I have a question about the chest exercises in the Step and Intervals workout.

I had my barbell set at 18 pounds when doing the bench press exercise. What I don't understand is why I don't really feel the exercise much in my chest as opposed to my arms. I swear, I can barely make it through any of the chest exercises, those with dumbells included, without feeling that my arms are going to fall off. Is it possible that I'm doing something wrong or are you supposed to feel it in your arms somewhat, since they are assisting in the movement?

Thanks in advance!

Sherry
 
Select arm muscles, especially the triceps, are certainly recruited during bench presses with either a barbell or dumbbells. Triceps are involved in elbow extension, which is performed when pressing the weightload up; triceps are also recruited eccentrically on the lowering phase to control the lowering back down. The anterior deltoids of the shoulder region are also recruited to a certain degree.

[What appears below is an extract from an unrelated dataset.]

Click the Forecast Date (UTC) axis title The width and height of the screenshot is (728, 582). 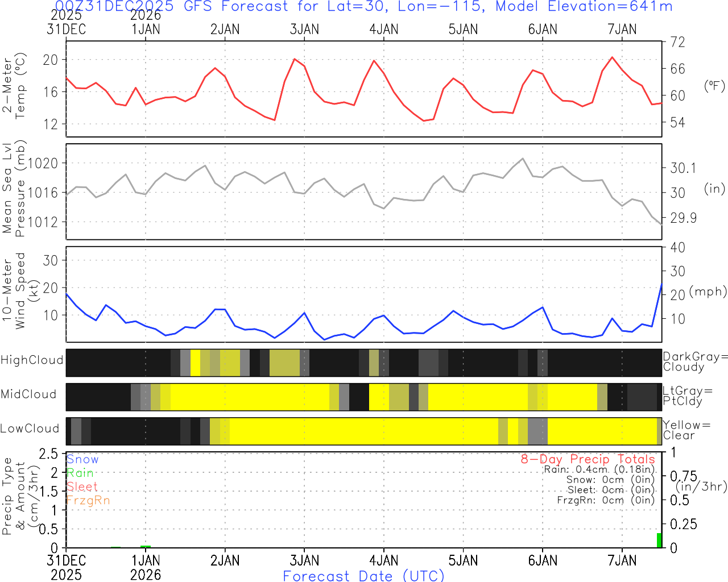pyautogui.click(x=364, y=576)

The closer you place your hands on the barbell when performing a barbell bench press, the more your triceps will be recruited. If you are not feeling any exertion in the pecs, try placing your hands more widely on the barbell to perform these presses. You will never be able to (and never will want to) erase the contribution of the triceps completely, but the wider the hand placement, the more the pecs are recruited. (The same holds true for push-ups.) Be careful about this though - you can place your hands TOO wide on the bar when getting into position, and that can put undue strain on the shoulder joint.

Also understand that your forearms and hands are working a ton in any supine lifting. Often that's what gets me overly fatigued (probably because I'm lazy about targeted forearm and hand strength training).

Hope this helps -

A-Jock
 
Thank you so much A-Jock,

Since I had worked my triceps the day before, that would explain why my arms were overly exhausted.

I did make sure to have my arms wide enough so they would, to quote Cathe, "make a goal post" on the way down.

Next time when I work the chest, I will make sure I do so the day after the Power Circuit workout; the back is worked in that one.
 
Sherry:

The chest exercises in CTX upper body split always get me too, I use a 20 or 25 pound barbell, the latter on a good day. I love the barbell section, it is extremely effective, however, like you I feel it a lot in other upper body muscle groups, noticably for me, the shoulders, at the front.

I think Cathe's teaching of good form on this video is superlative. I make sure, as you do, to keep good hand placement on the bar, and concentrate as she says on really firing up the pecs on the push up movement. This I can feel every time I focus on it.

Because the shoulders get so tired I find, when doing the entire upper body split, that it can leave me feeling whacked, and shoulders comes right next! What I am thinking of doing, and this is something for you to think about also if you do the entire split, is switch around the order of the exercises to avoid tiring shoulders excessively before I have had a chance to properly target them, i.e. do back, then shoulder, then bicep, then chest, then tricep. This order would work better for me. Since you have DVD, rearranging the order of exercises will be a piece of cake!

So, no, I don't think you are doing anything wrong, just, like me, you are still building up your strength in the upper body, and that's OK.